About this task
Your response should be an exact reproduction of the data below, beginning at the line containing "redaktion@lenzpumpe.de (292, 1700)" and ending with the final line.

Stored items from a collection
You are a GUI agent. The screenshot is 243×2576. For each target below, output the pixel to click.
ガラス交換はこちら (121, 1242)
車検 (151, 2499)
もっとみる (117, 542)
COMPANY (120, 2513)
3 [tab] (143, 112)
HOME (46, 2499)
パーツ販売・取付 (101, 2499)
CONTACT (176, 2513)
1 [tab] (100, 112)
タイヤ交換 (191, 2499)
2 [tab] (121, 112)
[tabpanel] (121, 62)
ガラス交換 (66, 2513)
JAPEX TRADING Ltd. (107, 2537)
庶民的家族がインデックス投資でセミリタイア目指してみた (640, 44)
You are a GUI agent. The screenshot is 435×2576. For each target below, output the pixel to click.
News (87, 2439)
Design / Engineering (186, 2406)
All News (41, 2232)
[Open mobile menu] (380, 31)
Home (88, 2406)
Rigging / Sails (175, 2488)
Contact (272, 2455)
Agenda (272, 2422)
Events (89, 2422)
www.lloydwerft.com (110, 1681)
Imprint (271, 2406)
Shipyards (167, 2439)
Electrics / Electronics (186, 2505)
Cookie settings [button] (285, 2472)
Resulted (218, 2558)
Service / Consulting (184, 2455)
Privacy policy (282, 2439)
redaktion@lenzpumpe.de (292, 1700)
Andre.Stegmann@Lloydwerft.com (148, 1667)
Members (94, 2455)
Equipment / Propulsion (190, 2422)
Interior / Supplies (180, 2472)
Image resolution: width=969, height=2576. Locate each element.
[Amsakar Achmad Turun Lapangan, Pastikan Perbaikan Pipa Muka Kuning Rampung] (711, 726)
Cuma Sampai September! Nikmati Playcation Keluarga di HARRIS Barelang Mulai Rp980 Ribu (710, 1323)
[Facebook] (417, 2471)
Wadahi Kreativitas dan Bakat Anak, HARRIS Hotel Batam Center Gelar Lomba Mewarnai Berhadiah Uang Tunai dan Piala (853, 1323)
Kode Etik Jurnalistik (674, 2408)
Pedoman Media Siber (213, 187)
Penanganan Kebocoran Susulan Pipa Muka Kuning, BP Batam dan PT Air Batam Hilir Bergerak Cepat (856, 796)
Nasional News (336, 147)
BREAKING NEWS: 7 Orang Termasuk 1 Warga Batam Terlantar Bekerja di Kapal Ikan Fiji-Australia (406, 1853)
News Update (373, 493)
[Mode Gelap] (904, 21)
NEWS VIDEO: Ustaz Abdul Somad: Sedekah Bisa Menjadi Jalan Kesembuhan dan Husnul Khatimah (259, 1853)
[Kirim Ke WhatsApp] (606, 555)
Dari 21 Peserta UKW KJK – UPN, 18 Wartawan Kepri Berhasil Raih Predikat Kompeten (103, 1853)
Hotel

Exercise output
redaktion@lenzpumpe.de (292, 1700)
Andre.Stegmann@Lloydwerft.com (148, 1667)
Members (94, 2455)
Equipment / Propulsion (190, 2422)
Interior / Supplies (180, 2472)
Image resolution: width=969, height=2576. Locate each element.
[Amsakar Achmad Turun Lapangan, Pastikan Perbaikan Pipa Muka Kuning Rampung] (711, 726)
Cuma Sampai September! Nikmati Playcation Keluarga di HARRIS Barelang Mulai Rp980 Ribu (710, 1323)
[Facebook] (417, 2471)
Wadahi Kreativitas dan Bakat Anak, HARRIS Hotel Batam Center Gelar Lomba Mewarnai Berhadiah Uang Tunai dan Piala (853, 1323)
Kode Etik Jurnalistik (674, 2408)
Pedoman Media Siber (213, 187)
Penanganan Kebocoran Susulan Pipa Muka Kuning, BP Batam dan PT Air Batam Hilir Bergerak Cepat (856, 796)
Nasional News (336, 147)
BREAKING NEWS: 7 Orang Termasuk 1 Warga Batam Terlantar Bekerja di Kapal Ikan Fiji-Australia (406, 1853)
News Update (373, 493)
[Mode Gelap] (904, 21)
NEWS VIDEO: Ustaz Abdul Somad: Sedekah Bisa Menjadi Jalan Kesembuhan dan Husnul Khatimah (259, 1853)
[Kirim Ke WhatsApp] (606, 555)
Dari 21 Peserta UKW KJK – UPN, 18 Wartawan Kepri Berhasil Raih Predikat Kompeten (103, 1853)
Hotel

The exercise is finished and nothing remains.